<<<<
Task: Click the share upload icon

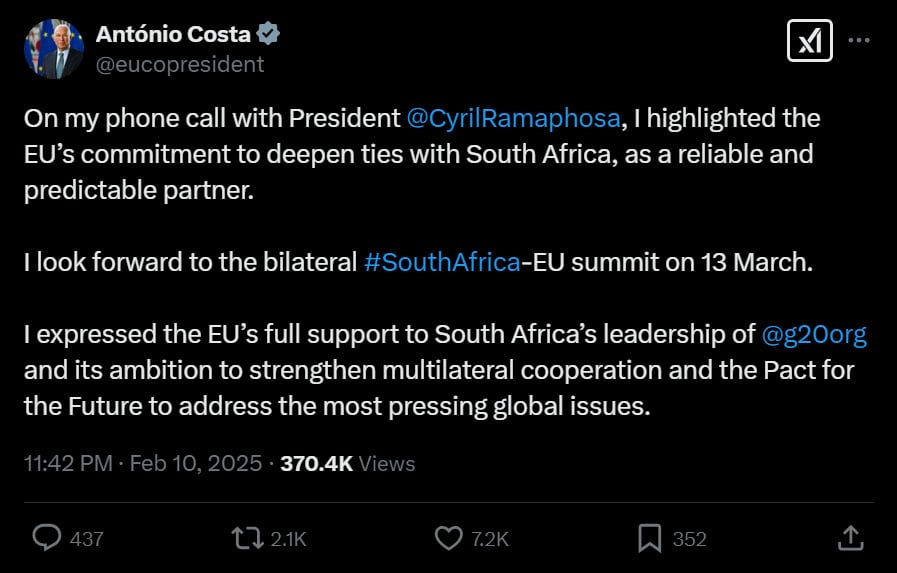Action: click(850, 539)
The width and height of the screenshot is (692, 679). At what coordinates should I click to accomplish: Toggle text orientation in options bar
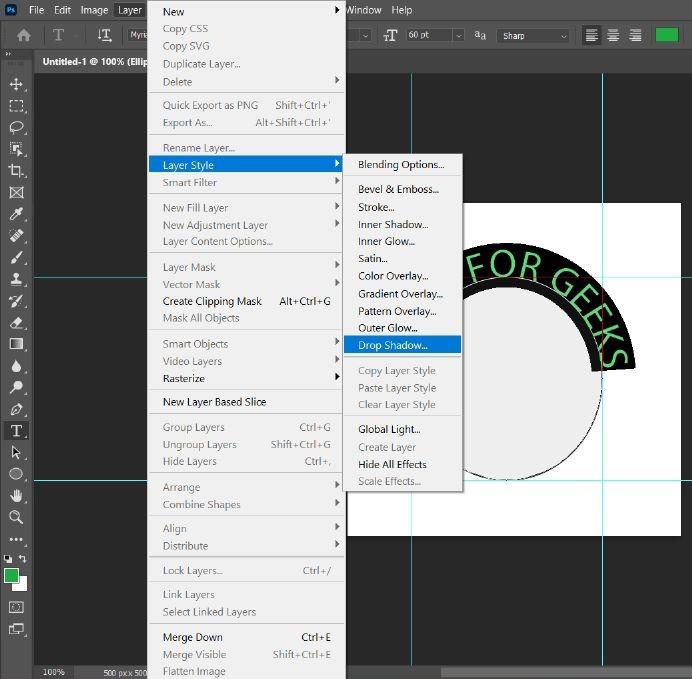click(x=104, y=35)
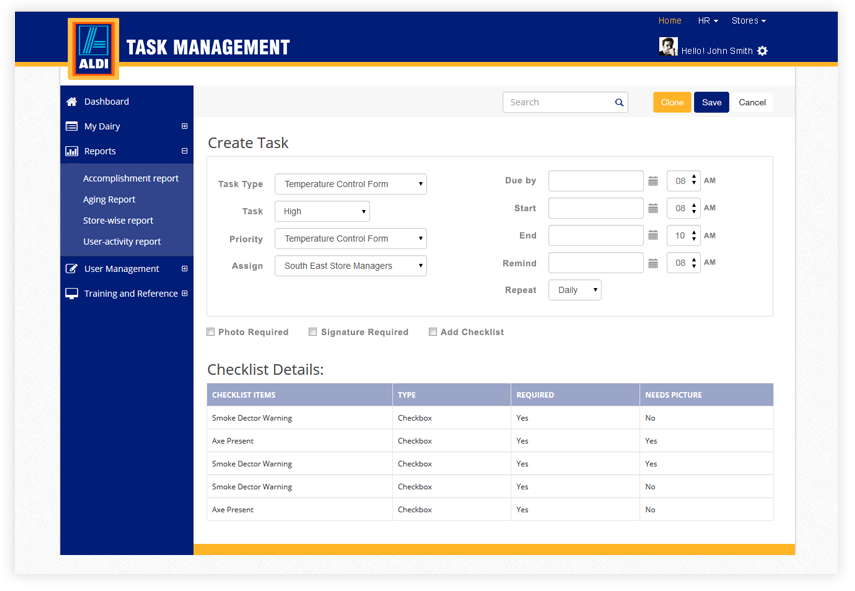Click the ALDI logo

coord(93,48)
>>>>
Work to complete. Give an exact copy of the listing above that leaves out every picture.

Response to the exercise.
Task: Click the share upload icon

Action: click(850, 539)
The width and height of the screenshot is (692, 679). At what coordinates should I click to accomplish: Toggle text orientation in options bar
click(x=104, y=35)
Click the ALDI logo

coord(93,48)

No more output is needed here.